Abstract
Purpose :
Visual signal processing begins at the bipolar cell within the retina. Rods, which are responsible for vision in scotopic conditions, form direct chemical synapses with rod bipolar cells and signal indirectly to a dozen subtypes of cone bipolar cells. Cone bipolar cells display distinct temporal properties when stimulated directly by cones. Given that the photoresponses of rods are significantly slower than cones and that this limits the ability of rods to convey high frequency visual information to second-order retinal neurons, it remains unknown whether rod-driven visual signal separates into parallel channels carrying distinct temporal information at the level of the bipolar cell.
Methods :
Whole-cell recordings of rods, rod bipolar cells, cone bipolar cells, and AII amacrine cells were performed in dark-adapted mouse retina slices. Voltage-responses were elicited by calibrated flashes and sinusoidal flickering stimuli. Light-evoked flicker responses were then subjected to Fourier analysis to extract both the magnitude and phase of the cellular response at the stimulus frequency. Following recording, slices were subject to immunohistochemical analysis to determine bipolar cell subtype.

WHAT THE TASK ASKS. Could you continue the abstract on rod-driven signals in retinal bipolar cells from the end of its Methods section?

DATA BELOW.

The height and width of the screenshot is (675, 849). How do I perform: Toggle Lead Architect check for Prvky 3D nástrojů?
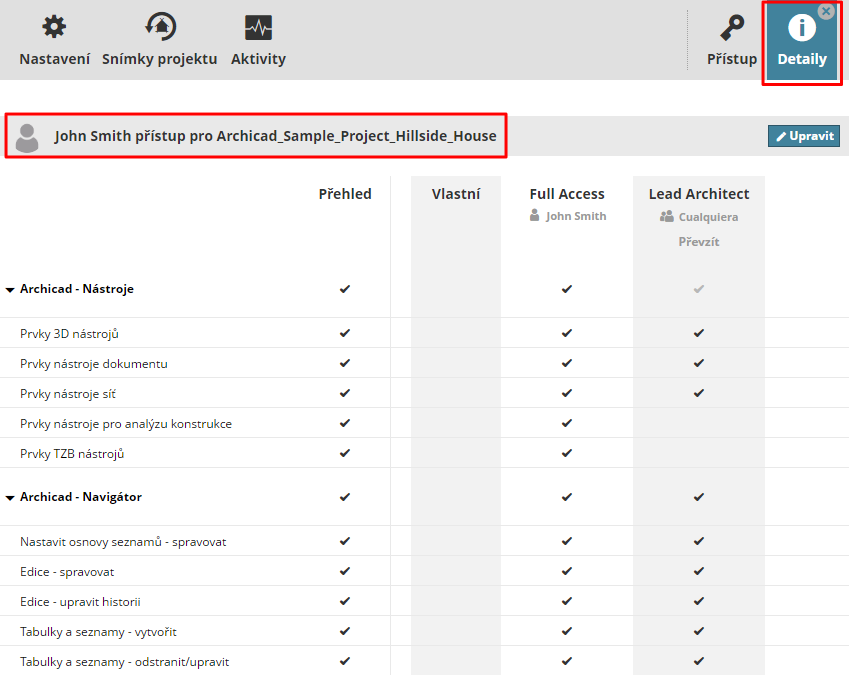[699, 333]
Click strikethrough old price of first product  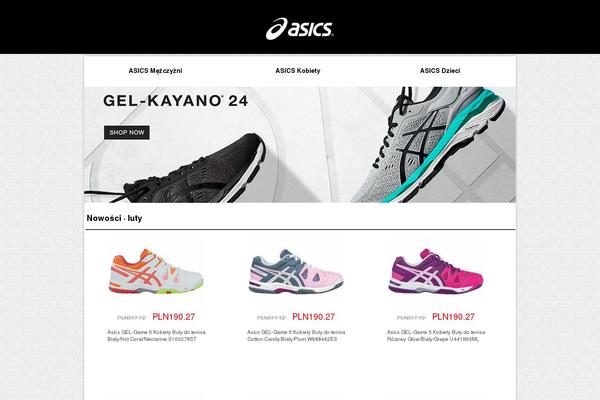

RESPONSE TO THIS EXERCISE.
Results :
At the scotopic intensities investigated, each class of cell displayed low-pass frequency tuning with different bipolar cell subtypes displaying different characteristic cutoff frequencies and phase shifts. Some bipolar classes showed improved temporal performance as background intensities increased. The temporal performance of individual bipolar cell subtypes was further impacted by the addition of strychnine, which blocks glycinergic signaling in the retina. In the presence of DNQX, which blocks synaptic output from rod bipolar cells, rod bipolar cells displayed smaller flicker magnitudes and a reduced ability to convey high-frequency information.
Conclusions :
Rod-driven responses within the retina separate into parallel channels with distinct temporal properties at the level of the bipolar cell. Visual information conveyed by these channels is influenced by feedback within the inner retina in a subtype-dependent manner, which can further shape their temporal performance.
This is an abstract that was submitted for the 2016 ARVO Annual Meeting, held in Seattle, Wash., May 1-5, 2016.